久田鹿踊り見学

 

 7月14日、達曽部湧水の鹿踊り・神楽の方々と共に、公演会場である江刺市藤原の里へ!

 

 

 行山流久田鹿踊りは、達曽部湧水に伝わる鹿踊りの源流とされる流派で、今回の公演はそのお手伝い。

 

 こちらで使われる頭や衣装を初めて目にしたのですが、自分が見たことのある鹿の頭と違って、顔が立体的で丸みを帯びています。

 こちらは後ろ姿。この日は奥州藤原氏、清衡公供養のための奉納でした。衣装も柄が多く鮮やかです。蓮の花や鱗文様、角の付け根には色紙が。両脇に付いている青い布が深い色の生地に映えて鮮やかです。

 

 

 

 

 こちらが鹿の頭。目と目の間には赤い模様が描かれており、何となくエキゾチックな雰囲気を醸し出します。

 観客が盛り上がる踊りも好きですが、奉納の為の踊りというのはそれとはまた違って、何とも言えず味わい深いものがあります。芸能が担う役割・求められるものは、場所や相手によっても異なってくると思いますが、その違いが生む多様性こそが面白さの一つであると思います。

 

 ここからは久田でなく、湧水の話。自分たちの踊りは、お客さんに魅せる為の踊りと違い、動きがあまり大きくないのでパレード映えはしないという舞い手の方。

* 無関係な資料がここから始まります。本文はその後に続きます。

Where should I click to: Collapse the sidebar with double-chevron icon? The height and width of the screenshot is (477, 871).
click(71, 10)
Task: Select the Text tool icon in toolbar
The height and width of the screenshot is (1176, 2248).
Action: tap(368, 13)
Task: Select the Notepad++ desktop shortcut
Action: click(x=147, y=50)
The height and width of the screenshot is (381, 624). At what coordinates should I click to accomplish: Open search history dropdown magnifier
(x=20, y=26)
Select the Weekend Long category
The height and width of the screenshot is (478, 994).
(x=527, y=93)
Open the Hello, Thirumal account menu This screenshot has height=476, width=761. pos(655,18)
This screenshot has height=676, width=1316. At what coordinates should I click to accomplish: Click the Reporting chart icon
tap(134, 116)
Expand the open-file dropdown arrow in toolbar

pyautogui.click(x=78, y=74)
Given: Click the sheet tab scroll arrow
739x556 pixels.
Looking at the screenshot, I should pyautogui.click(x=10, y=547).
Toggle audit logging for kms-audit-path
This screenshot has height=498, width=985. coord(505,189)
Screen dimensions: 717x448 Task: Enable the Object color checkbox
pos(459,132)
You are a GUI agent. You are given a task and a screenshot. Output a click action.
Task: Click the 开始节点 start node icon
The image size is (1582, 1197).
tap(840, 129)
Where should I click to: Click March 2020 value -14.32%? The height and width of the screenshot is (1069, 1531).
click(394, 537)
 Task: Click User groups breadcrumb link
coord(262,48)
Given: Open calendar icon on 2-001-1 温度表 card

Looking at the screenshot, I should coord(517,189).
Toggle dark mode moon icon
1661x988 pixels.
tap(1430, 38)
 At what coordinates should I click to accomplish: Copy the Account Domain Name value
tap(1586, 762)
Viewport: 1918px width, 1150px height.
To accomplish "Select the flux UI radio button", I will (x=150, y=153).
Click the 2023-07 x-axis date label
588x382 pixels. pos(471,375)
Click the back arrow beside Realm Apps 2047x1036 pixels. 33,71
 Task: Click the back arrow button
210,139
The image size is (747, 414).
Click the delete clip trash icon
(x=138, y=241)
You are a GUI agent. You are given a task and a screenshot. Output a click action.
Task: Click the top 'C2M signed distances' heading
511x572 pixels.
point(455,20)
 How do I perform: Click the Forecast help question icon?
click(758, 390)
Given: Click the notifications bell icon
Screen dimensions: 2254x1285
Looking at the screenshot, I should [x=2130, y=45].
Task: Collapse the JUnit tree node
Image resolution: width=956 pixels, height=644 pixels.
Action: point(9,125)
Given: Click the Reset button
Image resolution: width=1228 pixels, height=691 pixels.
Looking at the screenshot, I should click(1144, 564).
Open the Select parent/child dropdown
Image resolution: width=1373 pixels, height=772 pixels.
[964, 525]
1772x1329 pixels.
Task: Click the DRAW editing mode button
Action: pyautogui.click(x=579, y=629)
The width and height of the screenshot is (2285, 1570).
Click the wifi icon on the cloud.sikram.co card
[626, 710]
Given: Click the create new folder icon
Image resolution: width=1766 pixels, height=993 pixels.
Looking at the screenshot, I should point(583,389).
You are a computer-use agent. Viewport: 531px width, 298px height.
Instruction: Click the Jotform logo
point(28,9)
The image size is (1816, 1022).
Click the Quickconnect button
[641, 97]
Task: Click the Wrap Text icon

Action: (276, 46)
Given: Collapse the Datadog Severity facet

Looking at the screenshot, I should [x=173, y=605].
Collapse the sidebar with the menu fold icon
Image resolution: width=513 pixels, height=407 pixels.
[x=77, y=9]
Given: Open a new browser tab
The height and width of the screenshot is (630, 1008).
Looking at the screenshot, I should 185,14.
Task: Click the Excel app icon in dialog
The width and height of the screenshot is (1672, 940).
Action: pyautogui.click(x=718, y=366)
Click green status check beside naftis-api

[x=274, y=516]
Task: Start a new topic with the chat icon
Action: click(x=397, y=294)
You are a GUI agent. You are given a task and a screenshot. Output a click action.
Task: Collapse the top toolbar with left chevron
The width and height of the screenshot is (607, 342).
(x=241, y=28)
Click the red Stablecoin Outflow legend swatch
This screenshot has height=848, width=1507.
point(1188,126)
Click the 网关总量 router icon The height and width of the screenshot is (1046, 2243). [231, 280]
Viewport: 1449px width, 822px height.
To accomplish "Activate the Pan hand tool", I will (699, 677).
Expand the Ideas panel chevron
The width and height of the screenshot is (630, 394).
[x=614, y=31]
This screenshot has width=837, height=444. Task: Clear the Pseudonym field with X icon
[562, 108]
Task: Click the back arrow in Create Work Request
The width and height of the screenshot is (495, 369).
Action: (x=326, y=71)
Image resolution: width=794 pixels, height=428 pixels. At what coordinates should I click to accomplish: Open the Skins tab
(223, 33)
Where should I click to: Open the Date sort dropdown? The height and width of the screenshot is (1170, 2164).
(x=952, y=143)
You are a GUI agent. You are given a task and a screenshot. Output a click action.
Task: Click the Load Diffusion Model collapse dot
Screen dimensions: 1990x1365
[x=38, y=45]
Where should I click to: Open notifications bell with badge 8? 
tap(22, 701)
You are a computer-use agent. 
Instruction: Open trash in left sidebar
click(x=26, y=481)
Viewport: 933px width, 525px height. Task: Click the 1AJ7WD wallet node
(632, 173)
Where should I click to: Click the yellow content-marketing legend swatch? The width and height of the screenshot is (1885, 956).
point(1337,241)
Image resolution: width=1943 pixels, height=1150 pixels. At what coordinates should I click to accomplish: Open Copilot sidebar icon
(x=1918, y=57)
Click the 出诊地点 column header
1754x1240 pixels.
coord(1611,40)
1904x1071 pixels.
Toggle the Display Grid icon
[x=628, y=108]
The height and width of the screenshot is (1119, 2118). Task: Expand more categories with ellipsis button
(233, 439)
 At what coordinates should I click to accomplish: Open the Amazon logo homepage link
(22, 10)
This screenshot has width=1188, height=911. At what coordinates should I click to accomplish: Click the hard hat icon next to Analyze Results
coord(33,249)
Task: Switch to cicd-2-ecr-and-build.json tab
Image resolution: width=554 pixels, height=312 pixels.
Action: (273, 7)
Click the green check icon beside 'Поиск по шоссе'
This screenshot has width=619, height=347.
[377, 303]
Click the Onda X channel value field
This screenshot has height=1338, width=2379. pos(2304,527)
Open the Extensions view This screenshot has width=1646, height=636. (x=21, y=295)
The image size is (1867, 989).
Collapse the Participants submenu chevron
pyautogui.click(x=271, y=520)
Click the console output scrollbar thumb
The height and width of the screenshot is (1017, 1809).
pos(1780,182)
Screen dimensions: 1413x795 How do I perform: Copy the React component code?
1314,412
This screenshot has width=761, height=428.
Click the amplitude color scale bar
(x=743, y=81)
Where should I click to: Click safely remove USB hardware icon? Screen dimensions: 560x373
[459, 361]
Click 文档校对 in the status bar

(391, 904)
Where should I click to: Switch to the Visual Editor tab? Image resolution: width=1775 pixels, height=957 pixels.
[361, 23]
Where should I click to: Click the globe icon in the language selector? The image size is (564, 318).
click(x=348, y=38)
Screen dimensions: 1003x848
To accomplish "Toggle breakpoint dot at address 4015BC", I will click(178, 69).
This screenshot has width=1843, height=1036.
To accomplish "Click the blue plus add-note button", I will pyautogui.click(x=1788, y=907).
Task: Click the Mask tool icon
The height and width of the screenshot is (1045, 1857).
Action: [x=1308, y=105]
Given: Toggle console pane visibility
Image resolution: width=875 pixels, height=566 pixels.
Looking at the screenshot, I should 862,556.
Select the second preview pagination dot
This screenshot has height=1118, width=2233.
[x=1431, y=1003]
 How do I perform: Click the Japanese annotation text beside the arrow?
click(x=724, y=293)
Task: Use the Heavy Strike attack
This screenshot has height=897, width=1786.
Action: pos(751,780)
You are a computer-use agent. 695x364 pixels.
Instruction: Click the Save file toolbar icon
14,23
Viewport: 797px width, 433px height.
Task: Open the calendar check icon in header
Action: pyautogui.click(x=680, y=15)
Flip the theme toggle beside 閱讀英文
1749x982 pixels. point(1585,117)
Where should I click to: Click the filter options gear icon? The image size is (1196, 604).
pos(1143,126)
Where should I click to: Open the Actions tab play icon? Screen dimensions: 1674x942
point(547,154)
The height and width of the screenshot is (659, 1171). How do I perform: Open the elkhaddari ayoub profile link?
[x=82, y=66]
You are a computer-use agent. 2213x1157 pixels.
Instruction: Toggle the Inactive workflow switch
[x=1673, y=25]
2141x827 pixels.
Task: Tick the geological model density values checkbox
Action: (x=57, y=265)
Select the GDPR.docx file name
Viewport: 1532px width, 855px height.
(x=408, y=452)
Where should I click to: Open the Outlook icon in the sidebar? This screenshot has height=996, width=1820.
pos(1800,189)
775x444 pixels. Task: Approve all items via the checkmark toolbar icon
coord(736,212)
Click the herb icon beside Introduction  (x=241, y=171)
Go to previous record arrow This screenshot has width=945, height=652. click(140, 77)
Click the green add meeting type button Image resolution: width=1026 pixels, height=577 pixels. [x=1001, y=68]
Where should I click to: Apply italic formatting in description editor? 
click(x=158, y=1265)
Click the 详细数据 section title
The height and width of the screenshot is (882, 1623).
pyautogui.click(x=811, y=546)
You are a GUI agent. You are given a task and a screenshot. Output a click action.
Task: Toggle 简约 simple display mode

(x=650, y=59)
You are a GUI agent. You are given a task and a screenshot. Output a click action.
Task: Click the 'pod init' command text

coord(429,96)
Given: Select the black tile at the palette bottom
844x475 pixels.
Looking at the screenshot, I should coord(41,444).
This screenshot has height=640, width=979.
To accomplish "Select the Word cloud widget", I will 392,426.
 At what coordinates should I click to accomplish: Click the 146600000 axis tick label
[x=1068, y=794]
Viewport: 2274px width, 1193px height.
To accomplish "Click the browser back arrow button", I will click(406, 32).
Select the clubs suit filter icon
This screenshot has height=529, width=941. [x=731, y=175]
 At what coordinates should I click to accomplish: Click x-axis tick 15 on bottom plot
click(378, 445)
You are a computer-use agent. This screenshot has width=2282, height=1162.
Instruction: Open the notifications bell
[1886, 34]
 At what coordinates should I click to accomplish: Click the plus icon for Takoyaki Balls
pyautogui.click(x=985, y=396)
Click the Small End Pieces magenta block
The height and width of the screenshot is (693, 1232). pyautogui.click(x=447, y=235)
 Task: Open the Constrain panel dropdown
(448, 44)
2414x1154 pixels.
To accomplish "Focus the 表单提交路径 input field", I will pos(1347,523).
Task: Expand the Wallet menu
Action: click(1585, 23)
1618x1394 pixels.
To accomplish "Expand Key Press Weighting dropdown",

 しかし、湧水の神楽や鹿踊りには、何とも言えないいぶし銀の輝きを感じます。担い手の方々のお人柄や、神事に向き合う姿勢がそう思わせるのでしょうか。

 

 芸能の本質の一端は、芸能を中心に人が集まり、場を作ることだと思っていますが、そこに介在する様々な要素を言葉にしようとするとうまくまとまりません。あるいは言葉にできないものを作り表現することと、舞い踊ることは、何か一つの大きな流れの中に存在するのかもしれない、とも思います。観客の視点からでは見えないことが見えているはずの今、その魅力をうまく発信していけるよう、努力していきたいです。

 

 

 舞を終えた後。こんな写真が撮れるのも今の自分の特権ですね。ありがとうございました!